What the exercise asks: Keep only the lines that hold the string "agent", filtering out the rest of the entries below.

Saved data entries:

....................

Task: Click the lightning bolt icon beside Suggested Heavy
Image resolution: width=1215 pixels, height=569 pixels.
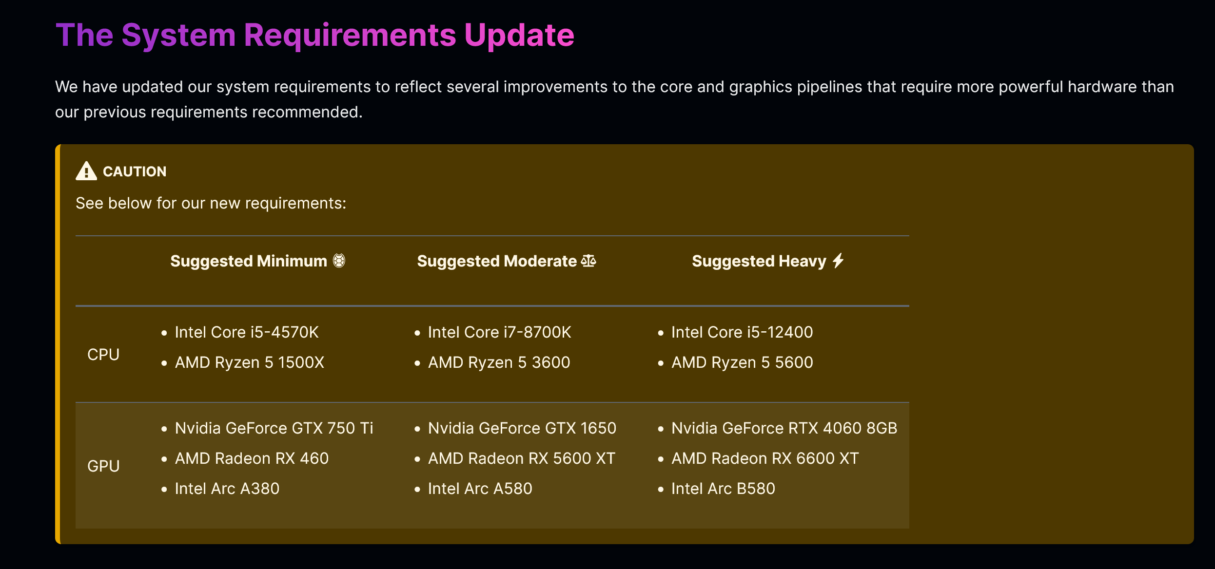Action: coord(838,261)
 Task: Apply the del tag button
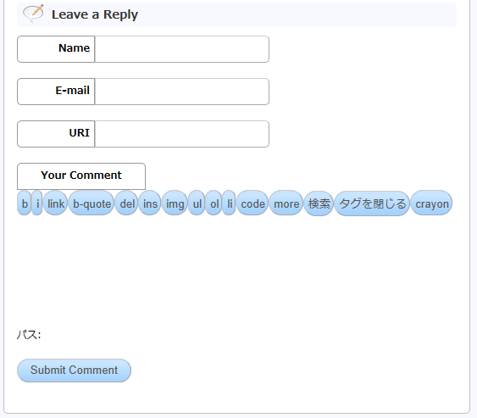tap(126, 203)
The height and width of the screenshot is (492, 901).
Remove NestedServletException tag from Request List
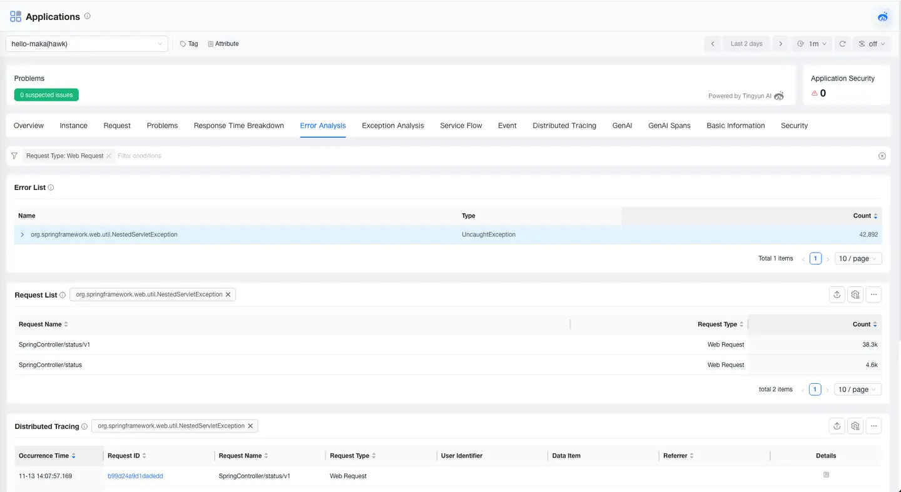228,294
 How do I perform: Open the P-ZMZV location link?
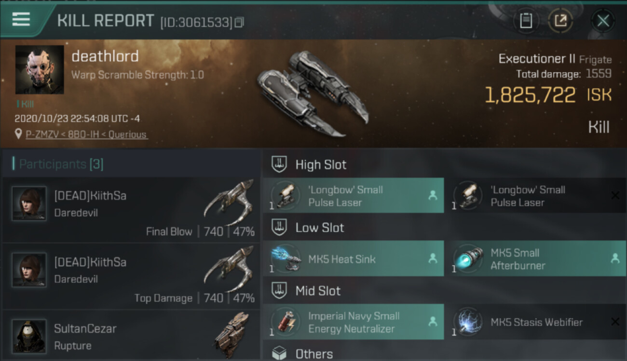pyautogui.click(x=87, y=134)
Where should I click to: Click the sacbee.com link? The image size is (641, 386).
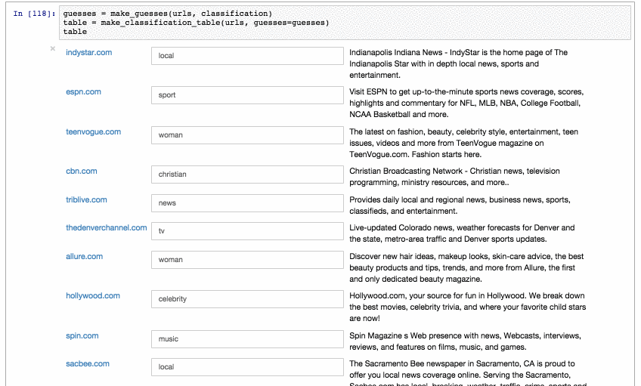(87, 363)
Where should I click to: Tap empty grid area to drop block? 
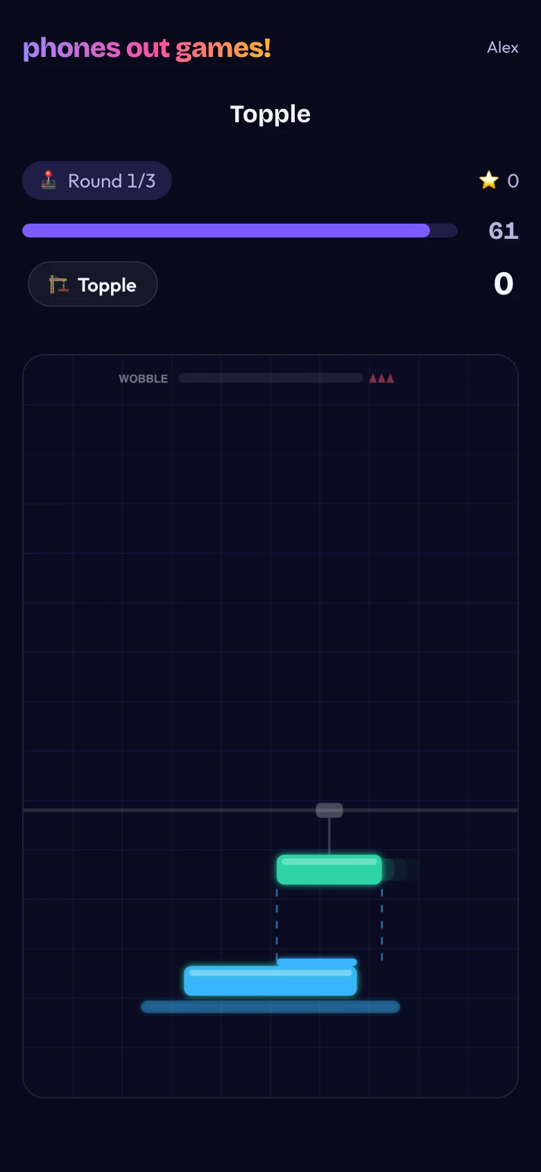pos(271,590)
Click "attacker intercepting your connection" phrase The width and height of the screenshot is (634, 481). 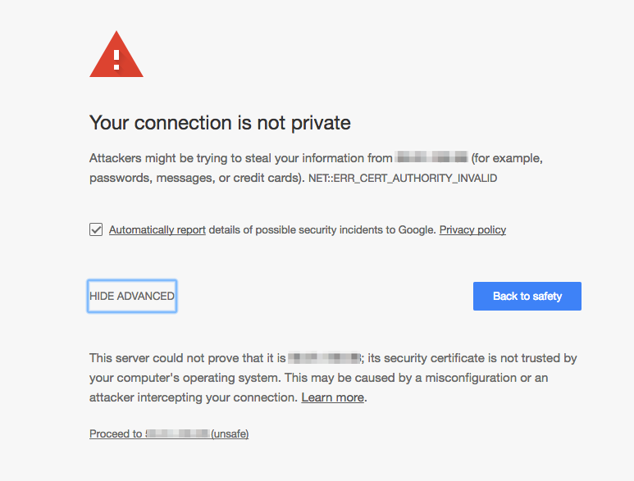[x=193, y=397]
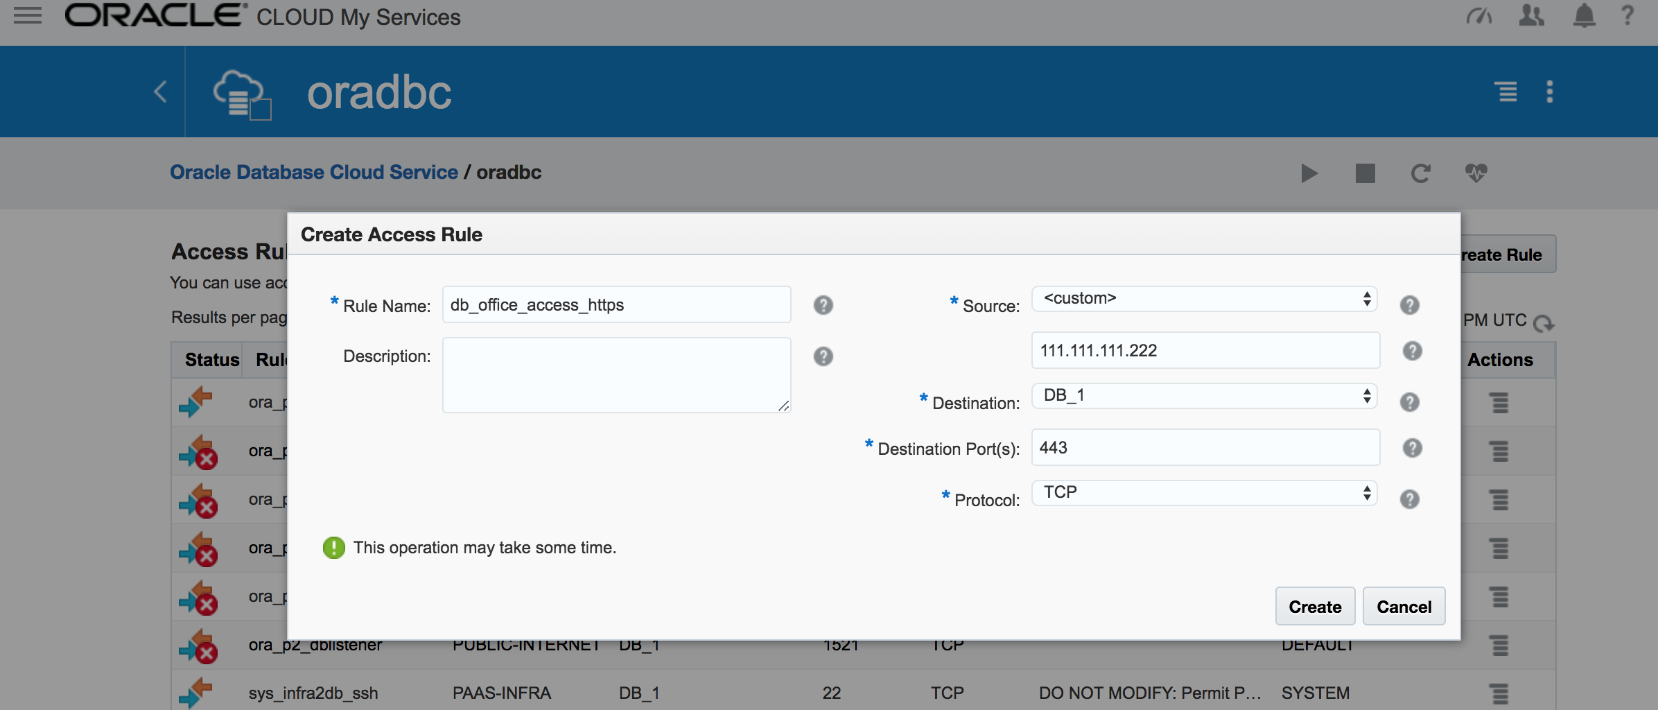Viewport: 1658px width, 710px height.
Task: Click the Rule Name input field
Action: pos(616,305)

....................

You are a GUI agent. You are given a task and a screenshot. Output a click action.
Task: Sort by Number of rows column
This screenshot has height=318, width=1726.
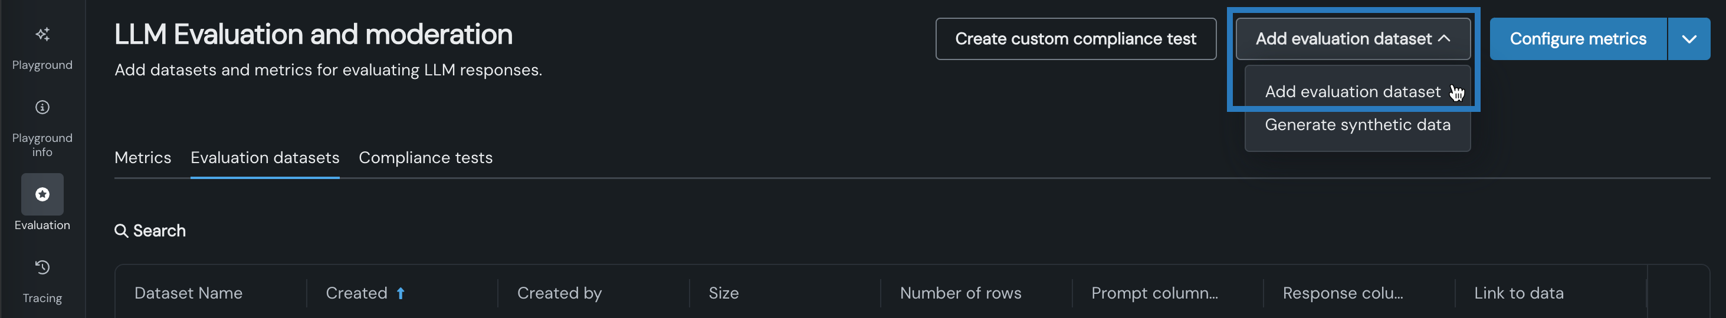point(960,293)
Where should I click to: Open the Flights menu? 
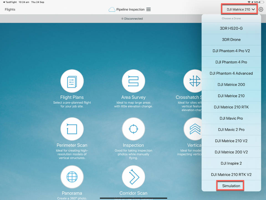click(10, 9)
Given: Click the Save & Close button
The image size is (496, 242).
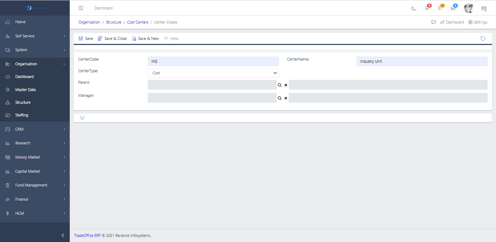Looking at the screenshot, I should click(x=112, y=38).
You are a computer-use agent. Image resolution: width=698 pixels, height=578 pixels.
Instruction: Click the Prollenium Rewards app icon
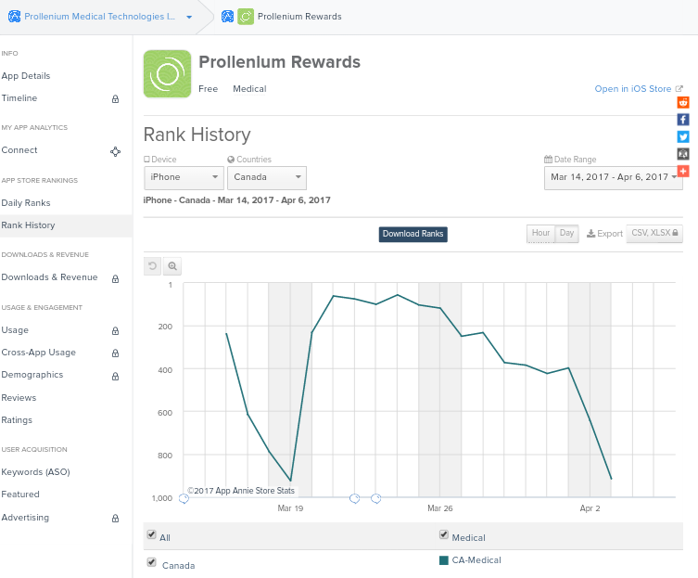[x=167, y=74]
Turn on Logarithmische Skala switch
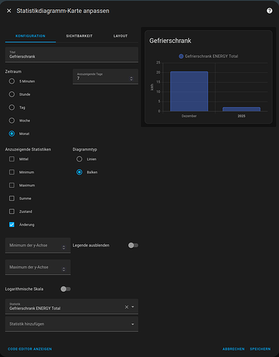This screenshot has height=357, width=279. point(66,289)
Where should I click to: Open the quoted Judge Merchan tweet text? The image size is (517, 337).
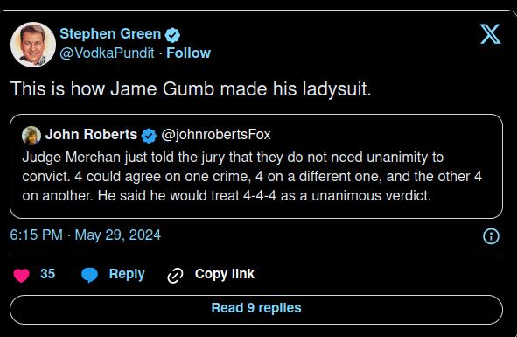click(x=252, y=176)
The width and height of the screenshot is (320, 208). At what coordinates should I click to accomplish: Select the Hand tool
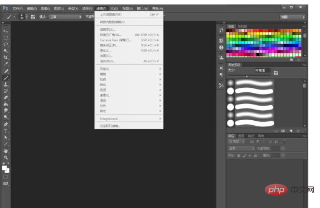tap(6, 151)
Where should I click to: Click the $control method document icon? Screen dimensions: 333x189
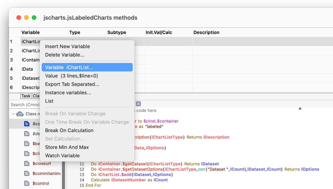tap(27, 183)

....................

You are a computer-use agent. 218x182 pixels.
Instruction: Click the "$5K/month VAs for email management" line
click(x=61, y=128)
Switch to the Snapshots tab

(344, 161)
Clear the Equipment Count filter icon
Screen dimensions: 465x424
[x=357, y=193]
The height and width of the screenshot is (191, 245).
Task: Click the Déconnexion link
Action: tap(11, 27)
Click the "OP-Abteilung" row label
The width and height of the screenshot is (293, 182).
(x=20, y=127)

....................

Task response:
You are a GUI agent. You are given a task and a screenshot. Output a click action.
You are a computer-use agent. Image resolution: width=698 pixels, height=578 pixels.
You are a computer-use agent. 218x182 pixels.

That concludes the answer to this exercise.